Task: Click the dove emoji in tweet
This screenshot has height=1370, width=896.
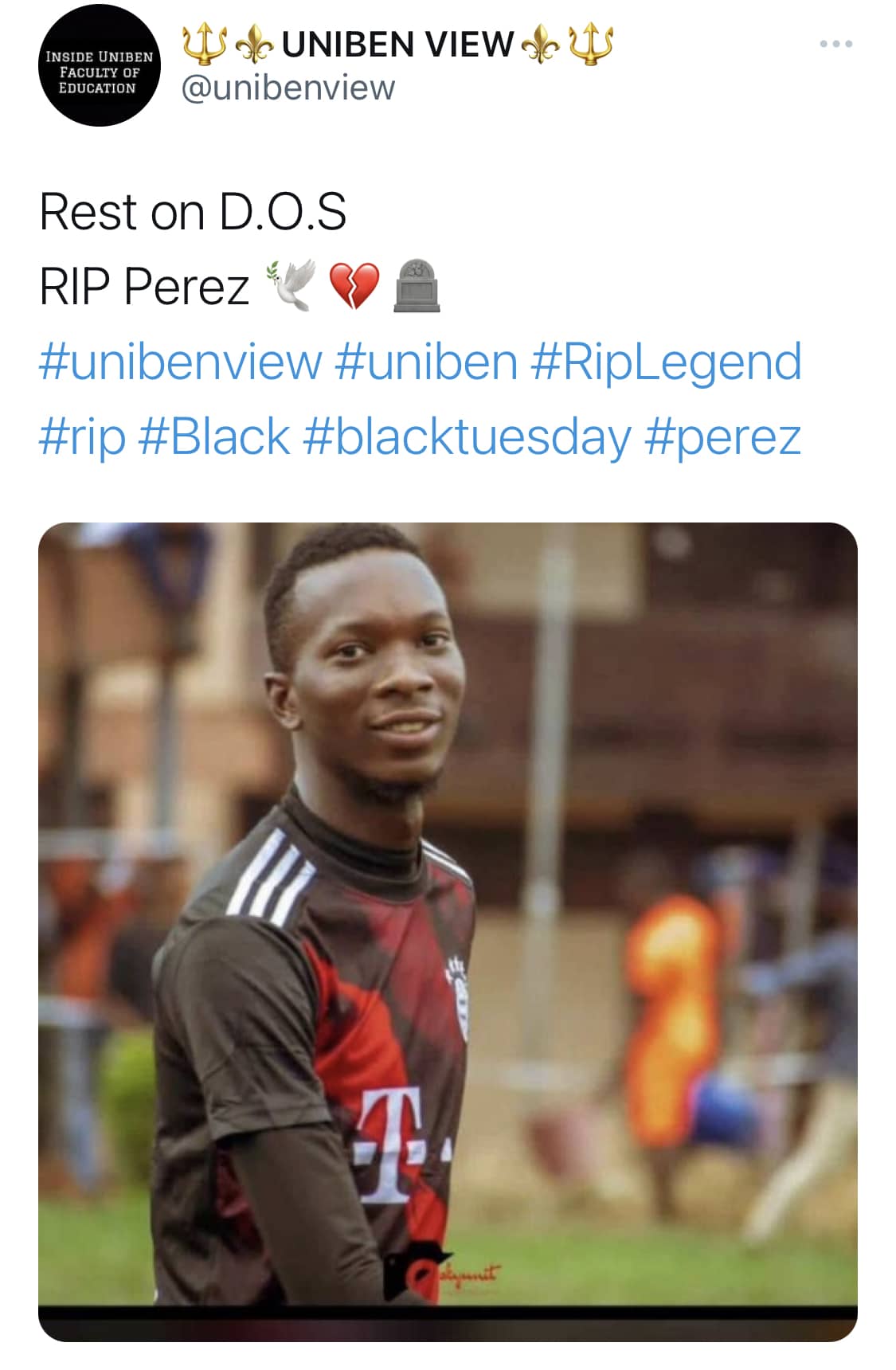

==

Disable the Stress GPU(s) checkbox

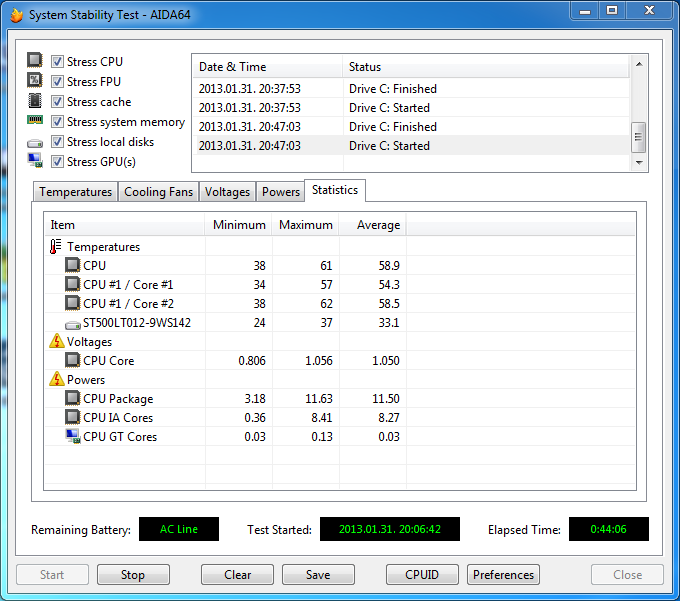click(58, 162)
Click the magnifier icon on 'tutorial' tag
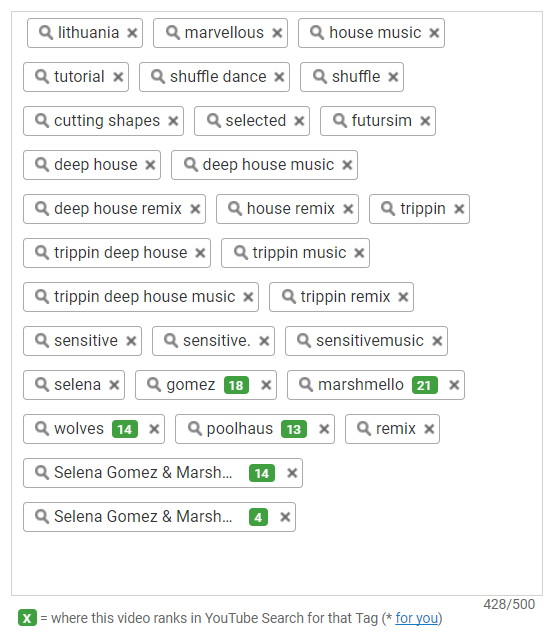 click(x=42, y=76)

Task item
What do the lines above say from the one containing "Task: Click the dove emoji in tweet" down to the one containing "This screenshot has height=1370, width=896."? Return them exactly, both end lines included, and only them.

Written answer
Task: Click the dove emoji in tweet
This screenshot has height=1370, width=896.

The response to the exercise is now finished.